Looks like it’s not only pedals but also production techniques. About his solo album he said:
Every part that sounds like a synth is multi-tracked sustainer guitars, like the string-section of an orchestra. Even the deeper bass notes, is a Spanish guitar played in a way that sounds more like a sequencer.
That means part of the sound quality he gets comes from recording layers of single note parts that each sounds a bit like a mono synth and having them stack up to an “orchestra” type of sound.

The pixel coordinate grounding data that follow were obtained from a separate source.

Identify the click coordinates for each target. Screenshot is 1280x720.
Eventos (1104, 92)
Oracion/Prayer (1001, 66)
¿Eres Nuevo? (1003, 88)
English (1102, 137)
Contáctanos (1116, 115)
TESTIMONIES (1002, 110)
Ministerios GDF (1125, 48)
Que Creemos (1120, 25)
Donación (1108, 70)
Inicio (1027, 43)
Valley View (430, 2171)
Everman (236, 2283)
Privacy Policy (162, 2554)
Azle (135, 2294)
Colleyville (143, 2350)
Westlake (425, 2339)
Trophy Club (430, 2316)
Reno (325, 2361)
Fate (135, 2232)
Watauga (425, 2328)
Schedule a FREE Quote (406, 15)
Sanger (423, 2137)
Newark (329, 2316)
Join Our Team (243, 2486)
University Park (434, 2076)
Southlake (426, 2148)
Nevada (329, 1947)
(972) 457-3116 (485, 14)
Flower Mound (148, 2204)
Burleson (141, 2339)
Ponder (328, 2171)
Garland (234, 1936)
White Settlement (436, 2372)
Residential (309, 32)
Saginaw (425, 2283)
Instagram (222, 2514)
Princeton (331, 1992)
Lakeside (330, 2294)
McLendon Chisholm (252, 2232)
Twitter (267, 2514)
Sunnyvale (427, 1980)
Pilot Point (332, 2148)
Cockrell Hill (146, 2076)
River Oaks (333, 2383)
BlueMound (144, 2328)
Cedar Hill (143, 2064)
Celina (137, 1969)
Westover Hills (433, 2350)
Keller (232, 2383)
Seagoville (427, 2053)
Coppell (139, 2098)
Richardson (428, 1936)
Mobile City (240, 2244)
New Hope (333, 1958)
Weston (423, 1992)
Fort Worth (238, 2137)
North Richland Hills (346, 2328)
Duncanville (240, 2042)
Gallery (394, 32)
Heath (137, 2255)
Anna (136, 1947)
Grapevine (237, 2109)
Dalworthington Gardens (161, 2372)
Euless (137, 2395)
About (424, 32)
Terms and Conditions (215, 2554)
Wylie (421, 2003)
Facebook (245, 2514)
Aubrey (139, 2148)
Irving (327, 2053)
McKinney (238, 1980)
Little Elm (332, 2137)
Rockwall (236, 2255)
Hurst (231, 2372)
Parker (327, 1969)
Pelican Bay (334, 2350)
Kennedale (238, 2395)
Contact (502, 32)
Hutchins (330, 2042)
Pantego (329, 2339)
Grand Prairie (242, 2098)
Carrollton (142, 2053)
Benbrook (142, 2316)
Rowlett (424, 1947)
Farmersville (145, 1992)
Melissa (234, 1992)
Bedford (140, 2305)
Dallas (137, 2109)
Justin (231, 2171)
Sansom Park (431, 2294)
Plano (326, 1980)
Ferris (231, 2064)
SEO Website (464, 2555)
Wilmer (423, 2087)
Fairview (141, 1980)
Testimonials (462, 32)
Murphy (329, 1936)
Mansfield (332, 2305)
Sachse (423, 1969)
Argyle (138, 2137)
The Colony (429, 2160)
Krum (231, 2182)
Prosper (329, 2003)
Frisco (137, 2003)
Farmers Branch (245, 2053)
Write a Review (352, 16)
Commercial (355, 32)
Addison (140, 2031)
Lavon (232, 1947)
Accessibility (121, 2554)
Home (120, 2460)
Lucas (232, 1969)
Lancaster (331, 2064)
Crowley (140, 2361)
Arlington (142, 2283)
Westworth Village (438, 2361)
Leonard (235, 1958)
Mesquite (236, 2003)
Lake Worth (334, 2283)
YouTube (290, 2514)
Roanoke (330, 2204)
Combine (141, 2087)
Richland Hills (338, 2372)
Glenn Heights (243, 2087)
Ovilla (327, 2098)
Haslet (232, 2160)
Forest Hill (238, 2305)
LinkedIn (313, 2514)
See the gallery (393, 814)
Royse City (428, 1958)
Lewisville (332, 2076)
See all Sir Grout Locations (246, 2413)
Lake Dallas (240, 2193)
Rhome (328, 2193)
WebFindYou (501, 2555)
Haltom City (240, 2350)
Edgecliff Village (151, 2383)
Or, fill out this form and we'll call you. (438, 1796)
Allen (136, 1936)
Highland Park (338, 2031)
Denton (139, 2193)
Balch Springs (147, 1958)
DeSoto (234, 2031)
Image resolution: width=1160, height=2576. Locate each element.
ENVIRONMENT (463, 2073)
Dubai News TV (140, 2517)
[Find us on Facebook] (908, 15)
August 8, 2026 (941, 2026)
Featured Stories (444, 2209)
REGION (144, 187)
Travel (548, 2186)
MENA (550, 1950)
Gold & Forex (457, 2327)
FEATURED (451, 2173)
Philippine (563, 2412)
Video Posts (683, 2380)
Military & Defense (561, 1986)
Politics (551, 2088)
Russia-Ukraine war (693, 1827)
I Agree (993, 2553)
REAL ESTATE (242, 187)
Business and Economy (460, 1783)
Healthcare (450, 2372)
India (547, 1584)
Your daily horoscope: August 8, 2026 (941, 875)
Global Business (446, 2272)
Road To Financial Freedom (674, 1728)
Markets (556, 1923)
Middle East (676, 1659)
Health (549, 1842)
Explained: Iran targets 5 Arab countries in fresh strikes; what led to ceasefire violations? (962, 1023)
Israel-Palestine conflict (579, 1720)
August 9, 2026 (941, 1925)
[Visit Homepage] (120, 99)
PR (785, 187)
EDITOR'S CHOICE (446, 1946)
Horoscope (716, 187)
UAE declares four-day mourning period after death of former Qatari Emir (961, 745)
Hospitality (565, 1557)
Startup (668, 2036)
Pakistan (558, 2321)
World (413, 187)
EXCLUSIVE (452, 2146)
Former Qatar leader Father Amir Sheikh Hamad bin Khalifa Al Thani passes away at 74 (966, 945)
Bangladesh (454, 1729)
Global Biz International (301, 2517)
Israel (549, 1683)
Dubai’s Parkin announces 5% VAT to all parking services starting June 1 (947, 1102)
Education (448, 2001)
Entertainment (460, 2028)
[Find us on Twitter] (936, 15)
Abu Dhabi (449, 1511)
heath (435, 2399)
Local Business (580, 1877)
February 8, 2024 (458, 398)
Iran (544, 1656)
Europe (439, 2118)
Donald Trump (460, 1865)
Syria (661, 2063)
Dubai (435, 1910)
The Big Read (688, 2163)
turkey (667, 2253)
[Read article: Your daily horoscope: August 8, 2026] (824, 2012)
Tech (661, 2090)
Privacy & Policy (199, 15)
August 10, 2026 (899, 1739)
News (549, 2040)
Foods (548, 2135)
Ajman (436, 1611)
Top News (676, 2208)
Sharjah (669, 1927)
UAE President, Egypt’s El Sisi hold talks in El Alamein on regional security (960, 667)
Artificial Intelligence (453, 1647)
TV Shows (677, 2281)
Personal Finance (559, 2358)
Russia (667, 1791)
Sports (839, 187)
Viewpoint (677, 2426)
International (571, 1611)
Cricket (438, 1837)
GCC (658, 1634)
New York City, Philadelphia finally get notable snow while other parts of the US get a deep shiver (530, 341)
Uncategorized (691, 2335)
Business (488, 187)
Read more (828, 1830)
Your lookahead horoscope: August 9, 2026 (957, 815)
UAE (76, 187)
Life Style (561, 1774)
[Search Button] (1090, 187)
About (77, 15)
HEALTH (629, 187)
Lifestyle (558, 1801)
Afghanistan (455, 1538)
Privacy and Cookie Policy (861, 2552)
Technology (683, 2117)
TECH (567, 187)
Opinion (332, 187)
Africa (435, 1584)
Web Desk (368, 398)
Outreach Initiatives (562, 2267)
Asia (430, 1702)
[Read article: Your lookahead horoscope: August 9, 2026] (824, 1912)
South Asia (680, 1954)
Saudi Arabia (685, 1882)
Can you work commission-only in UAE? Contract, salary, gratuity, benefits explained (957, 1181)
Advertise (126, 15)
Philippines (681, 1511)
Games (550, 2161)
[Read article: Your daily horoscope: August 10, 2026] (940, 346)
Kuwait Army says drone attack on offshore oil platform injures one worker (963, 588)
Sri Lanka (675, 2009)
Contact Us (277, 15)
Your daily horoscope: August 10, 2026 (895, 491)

There are two main components at work for his raw guitar tone: the sustainer system and the pedals. Using an ebow or sustainer does a lot to change the timbre of the guitar because it allows the guitarist to change the transients and envelope of the sound. It can be very hard to recognize a sound as a guitar when the initial picking noise transients and the normal attack/decay of the sound is removed. On top of that, a whammy pedal messes with the raw tone a bit, especially when the pitches are shifted by larger intervals. At in the memory man that he says he has on almost all the time, and the chorus and delay effects complete the change from clearly a guitar sound to what seems like a synth.
If you just have distortion, delay, and reverb on a guitar and simply roll off the volume, pluck a note, and roll the volume back up, you get a sound that might still be clearly a guitar but also could be something else. The sustainer and effects just enhance that to a great degree.